→ **Input records**:
○ ○ ○ ○ ○ ○ ○

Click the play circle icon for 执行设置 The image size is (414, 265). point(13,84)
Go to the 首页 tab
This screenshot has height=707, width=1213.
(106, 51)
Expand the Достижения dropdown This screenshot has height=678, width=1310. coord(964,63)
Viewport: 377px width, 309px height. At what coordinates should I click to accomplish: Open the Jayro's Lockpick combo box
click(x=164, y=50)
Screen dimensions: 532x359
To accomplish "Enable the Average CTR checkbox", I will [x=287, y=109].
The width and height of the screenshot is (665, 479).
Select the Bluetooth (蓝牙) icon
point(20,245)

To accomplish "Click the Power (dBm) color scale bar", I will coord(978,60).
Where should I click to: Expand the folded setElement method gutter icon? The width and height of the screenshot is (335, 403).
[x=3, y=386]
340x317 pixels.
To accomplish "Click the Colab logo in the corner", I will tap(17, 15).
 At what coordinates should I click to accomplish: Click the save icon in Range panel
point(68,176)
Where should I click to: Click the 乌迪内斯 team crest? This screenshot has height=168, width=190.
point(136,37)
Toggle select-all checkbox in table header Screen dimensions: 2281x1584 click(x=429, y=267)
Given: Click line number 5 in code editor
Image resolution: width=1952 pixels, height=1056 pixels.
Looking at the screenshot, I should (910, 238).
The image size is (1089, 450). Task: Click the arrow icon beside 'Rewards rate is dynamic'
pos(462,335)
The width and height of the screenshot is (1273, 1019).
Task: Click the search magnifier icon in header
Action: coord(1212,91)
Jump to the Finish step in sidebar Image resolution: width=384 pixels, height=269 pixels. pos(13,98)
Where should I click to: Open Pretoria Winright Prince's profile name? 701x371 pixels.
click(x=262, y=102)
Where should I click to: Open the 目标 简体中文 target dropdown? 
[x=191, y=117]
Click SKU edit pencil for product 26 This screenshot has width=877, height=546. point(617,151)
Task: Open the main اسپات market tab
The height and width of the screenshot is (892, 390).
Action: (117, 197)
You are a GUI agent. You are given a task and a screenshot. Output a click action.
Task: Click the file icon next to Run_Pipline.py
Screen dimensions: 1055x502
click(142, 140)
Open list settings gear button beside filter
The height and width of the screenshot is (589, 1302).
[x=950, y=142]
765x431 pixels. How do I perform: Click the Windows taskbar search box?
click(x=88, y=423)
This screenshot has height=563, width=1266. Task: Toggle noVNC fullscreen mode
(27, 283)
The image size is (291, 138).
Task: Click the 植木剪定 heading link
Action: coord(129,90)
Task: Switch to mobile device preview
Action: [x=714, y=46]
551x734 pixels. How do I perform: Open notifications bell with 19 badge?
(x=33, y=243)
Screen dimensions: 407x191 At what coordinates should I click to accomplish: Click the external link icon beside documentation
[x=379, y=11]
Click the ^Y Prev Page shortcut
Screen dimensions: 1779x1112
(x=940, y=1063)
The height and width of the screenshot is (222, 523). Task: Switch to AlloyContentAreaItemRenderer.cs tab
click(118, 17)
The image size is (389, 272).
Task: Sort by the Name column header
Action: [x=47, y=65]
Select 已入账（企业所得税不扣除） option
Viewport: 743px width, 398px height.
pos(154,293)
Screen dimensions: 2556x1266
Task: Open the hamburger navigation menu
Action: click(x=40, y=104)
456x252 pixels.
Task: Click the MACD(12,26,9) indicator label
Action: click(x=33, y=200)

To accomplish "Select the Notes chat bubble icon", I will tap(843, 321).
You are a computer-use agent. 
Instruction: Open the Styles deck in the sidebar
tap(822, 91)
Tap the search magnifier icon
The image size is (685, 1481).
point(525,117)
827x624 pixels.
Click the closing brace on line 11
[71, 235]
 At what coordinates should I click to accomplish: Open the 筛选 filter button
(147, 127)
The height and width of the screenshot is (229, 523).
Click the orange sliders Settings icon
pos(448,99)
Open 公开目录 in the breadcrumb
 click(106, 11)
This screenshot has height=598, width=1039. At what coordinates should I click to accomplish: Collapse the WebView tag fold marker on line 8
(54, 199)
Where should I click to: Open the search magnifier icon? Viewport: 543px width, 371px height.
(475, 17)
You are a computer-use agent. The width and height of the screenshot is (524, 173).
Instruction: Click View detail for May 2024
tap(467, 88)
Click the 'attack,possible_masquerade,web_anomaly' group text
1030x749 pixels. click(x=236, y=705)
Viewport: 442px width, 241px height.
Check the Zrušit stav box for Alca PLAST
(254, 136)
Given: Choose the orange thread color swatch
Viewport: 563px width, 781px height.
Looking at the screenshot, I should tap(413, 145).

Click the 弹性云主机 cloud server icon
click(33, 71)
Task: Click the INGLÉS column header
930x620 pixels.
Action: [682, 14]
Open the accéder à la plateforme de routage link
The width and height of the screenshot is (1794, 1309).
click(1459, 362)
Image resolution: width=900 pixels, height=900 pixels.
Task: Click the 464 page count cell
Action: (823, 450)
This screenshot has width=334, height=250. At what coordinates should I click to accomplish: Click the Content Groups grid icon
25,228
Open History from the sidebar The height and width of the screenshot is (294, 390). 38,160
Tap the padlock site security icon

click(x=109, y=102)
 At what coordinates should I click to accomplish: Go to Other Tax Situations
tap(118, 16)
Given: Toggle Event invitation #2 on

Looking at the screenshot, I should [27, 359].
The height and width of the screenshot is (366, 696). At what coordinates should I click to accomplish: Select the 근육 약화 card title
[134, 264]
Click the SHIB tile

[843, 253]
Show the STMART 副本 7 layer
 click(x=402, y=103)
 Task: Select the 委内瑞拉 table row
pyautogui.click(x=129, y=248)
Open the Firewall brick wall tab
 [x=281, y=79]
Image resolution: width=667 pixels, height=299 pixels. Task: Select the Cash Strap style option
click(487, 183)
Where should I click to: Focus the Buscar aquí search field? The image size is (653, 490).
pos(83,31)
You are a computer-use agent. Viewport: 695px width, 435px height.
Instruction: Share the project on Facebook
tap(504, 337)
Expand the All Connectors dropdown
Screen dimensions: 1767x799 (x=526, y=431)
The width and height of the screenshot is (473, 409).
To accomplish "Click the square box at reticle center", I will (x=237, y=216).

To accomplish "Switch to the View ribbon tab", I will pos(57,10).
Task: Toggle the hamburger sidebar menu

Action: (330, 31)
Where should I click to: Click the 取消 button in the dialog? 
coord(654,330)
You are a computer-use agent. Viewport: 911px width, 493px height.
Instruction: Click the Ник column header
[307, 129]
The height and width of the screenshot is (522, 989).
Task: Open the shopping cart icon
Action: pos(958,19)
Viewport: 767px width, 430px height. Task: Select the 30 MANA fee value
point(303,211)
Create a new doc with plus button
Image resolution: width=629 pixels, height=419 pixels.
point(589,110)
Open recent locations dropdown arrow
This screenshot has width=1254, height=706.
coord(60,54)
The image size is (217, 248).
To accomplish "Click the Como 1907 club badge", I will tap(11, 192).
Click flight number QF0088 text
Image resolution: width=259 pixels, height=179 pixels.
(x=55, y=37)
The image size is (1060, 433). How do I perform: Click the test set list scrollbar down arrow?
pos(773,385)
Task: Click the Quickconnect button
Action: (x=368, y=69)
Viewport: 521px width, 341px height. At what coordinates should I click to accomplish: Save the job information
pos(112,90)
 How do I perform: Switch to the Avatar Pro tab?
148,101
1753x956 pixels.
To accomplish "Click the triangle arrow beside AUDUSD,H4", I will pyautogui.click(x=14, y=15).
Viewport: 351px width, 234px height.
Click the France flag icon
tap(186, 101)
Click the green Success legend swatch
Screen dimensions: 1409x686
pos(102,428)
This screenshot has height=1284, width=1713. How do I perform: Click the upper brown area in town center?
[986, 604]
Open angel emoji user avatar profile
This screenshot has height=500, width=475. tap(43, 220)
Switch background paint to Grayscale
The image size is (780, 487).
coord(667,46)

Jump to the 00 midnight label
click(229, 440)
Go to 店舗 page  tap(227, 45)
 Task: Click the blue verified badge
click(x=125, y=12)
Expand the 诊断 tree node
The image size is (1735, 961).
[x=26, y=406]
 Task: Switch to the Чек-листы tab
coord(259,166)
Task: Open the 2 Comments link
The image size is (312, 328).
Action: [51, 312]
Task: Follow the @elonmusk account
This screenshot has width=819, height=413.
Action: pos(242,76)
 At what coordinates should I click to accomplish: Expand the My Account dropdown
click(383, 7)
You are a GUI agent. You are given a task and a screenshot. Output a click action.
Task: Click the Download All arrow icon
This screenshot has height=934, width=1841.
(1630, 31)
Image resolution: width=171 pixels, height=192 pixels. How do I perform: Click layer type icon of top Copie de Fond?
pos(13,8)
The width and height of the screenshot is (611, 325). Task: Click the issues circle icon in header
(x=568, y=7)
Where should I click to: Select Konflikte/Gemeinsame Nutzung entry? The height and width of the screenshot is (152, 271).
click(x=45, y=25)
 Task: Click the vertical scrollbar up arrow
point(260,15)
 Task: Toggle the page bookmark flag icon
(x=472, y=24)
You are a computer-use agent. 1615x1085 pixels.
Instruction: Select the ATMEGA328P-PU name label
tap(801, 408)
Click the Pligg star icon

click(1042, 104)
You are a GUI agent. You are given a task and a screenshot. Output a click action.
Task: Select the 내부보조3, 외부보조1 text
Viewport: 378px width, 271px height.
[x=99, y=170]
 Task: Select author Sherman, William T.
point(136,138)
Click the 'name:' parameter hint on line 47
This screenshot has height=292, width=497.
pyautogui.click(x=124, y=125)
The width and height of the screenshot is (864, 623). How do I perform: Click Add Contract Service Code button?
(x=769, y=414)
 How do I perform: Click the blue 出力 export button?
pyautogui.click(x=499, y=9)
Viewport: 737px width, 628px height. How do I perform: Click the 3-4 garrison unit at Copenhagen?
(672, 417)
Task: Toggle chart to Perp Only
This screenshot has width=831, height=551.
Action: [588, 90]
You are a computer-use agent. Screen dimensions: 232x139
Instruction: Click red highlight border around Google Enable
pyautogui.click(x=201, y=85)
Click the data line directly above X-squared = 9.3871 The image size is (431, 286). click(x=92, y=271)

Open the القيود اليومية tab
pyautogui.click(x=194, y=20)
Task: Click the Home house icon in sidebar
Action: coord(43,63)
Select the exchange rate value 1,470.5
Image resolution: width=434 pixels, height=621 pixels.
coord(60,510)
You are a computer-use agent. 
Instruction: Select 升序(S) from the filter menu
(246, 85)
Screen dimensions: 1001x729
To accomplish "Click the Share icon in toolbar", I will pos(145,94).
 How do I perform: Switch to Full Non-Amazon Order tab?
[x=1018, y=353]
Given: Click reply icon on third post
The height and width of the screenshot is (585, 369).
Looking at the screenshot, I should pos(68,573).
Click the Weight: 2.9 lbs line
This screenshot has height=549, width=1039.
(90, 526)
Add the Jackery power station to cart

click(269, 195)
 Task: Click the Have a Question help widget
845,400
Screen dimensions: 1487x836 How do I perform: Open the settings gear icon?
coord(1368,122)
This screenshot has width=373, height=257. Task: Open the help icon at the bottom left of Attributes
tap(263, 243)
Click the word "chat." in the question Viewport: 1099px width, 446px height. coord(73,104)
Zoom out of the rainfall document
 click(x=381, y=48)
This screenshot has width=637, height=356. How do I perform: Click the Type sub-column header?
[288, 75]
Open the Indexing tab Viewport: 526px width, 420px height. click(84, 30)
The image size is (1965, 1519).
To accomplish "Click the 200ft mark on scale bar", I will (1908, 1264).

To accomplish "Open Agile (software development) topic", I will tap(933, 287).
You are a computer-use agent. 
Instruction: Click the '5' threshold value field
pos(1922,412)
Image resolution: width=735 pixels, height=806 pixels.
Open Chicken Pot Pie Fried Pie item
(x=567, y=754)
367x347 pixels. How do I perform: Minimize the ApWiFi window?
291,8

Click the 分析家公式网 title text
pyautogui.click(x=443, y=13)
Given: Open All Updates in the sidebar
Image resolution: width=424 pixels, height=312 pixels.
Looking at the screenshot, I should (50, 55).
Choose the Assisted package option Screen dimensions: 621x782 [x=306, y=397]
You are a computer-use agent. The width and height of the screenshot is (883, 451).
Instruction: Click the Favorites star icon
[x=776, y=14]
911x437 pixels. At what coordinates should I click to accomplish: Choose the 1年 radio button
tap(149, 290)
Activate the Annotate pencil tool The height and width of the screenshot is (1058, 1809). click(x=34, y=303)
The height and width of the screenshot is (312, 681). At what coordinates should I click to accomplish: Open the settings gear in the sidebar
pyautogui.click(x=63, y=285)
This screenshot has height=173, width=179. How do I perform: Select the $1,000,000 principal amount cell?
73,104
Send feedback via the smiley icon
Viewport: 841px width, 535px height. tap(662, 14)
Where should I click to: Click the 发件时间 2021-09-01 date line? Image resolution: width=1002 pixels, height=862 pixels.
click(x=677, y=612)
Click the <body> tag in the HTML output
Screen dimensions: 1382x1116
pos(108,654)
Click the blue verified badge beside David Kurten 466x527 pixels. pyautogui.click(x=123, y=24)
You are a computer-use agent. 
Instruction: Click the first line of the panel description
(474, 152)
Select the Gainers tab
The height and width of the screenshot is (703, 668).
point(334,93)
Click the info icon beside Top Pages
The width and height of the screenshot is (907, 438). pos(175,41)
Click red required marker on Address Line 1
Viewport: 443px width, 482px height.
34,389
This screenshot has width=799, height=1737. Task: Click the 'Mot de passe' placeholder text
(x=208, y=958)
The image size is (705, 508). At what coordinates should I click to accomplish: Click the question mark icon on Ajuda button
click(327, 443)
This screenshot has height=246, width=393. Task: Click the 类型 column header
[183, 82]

○ ○ ○ ○ ○ ○ ○

→ **Short problem**:
Please pull out of the material above the lines starting with the line that contains "will tap(933, 287)." and going on through the line that contains "pyautogui.click(x=443, y=13)", copying each one exactly.

→ **The completed task**:
To accomplish "Open Agile (software development) topic", I will tap(933, 287).
You are a computer-use agent. 
Instruction: Click the '5' threshold value field
pos(1922,412)
Image resolution: width=735 pixels, height=806 pixels.
Open Chicken Pot Pie Fried Pie item
(x=567, y=754)
367x347 pixels. How do I perform: Minimize the ApWiFi window?
291,8

Click the 分析家公式网 title text
pyautogui.click(x=443, y=13)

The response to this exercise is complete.